The crux of the stoyyline was the toxic and enabled friendship between the three girls, but especially that between Caddy and Suzanne. I liked Suzanne's character. She was multilayered and complex but needed a positive peer influence in her life. Unfortunately Caddy was not that influence.
Rosie begun to distance herself from Suzanne's erratic behavior, just when she needed a support network more than ever. She wasn't above slut shaming Suzanne for what seemed to be a casual sexual relationship while Caddy seized the opportunity to enable Suzanne, seeing her as little more than a fast track to making her life more interesting. It's made clear that Suzanne is using her bravado to cover up that she's unwell. She's been through an incredible amount of abusive trauma at the hands of her parents and needed professional intervention. But Caddy was toxic, both in her manipulation and enabling of Suzanne to push her further. I can't remember having loathed a character as much as Caddy before.
It was well written, which is in no way a criticism of the author herself, it was the storyline which I found troublesome and painted teen girls as such a fickle, toxic and dangerous beings.

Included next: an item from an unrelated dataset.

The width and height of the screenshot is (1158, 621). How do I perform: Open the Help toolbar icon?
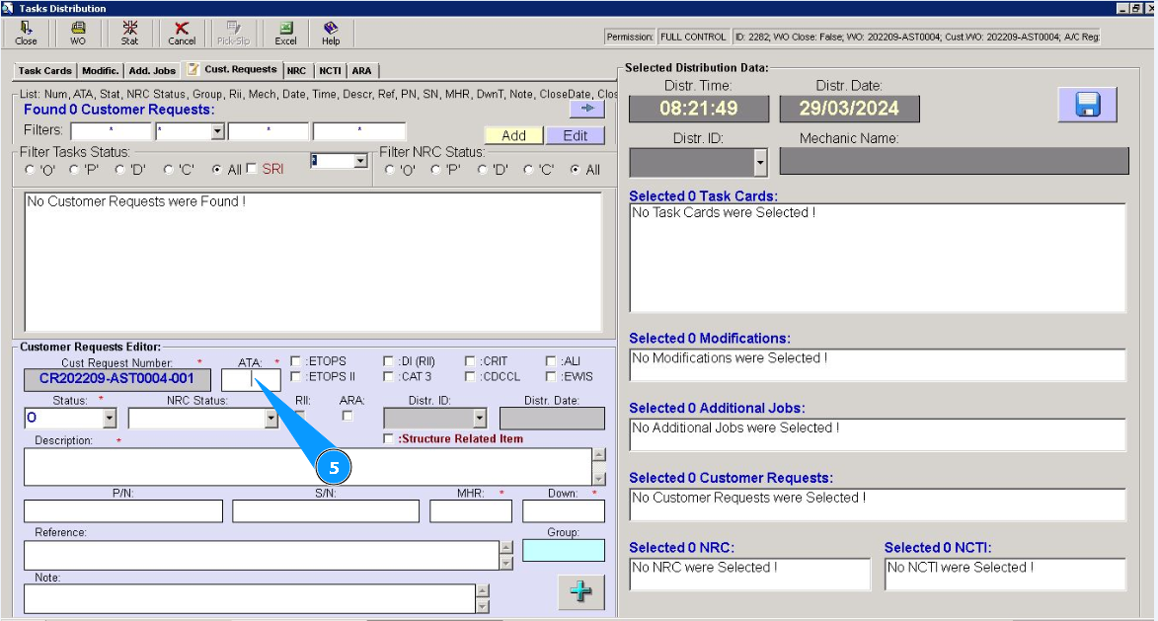pos(331,34)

Beautiful Broken Things just annoyed me. I just didn't feel anything for the characters seeing the storyline through the eyes of Caddy. She felt like a self entitled girl who latched onto Suzanne because she had a preconceived notion of what Suzanne was, a girl who chases fun and freedom when in fact, she was a broken soul who'd suffered at the hands of abuse. It painted teen girls as fickle, toxic beings who are basically dysfunctional codependents. Caddy wasn't just an enabler, she became incredible self indulgent and used Suzanne because she was new, exciting and was a fast track to her own significant life event.
While I could relate to Suzanne's upbringing in so many ways, the storyline would have been far more engaging from her point of view. Caddy wasn't boring, but her character just felt incredibly judgemental and cruel. Even being outside of the demographic of the intended audience, it just left me feeling frustrated and lacked a learning curve I was hoping the characters would achieve.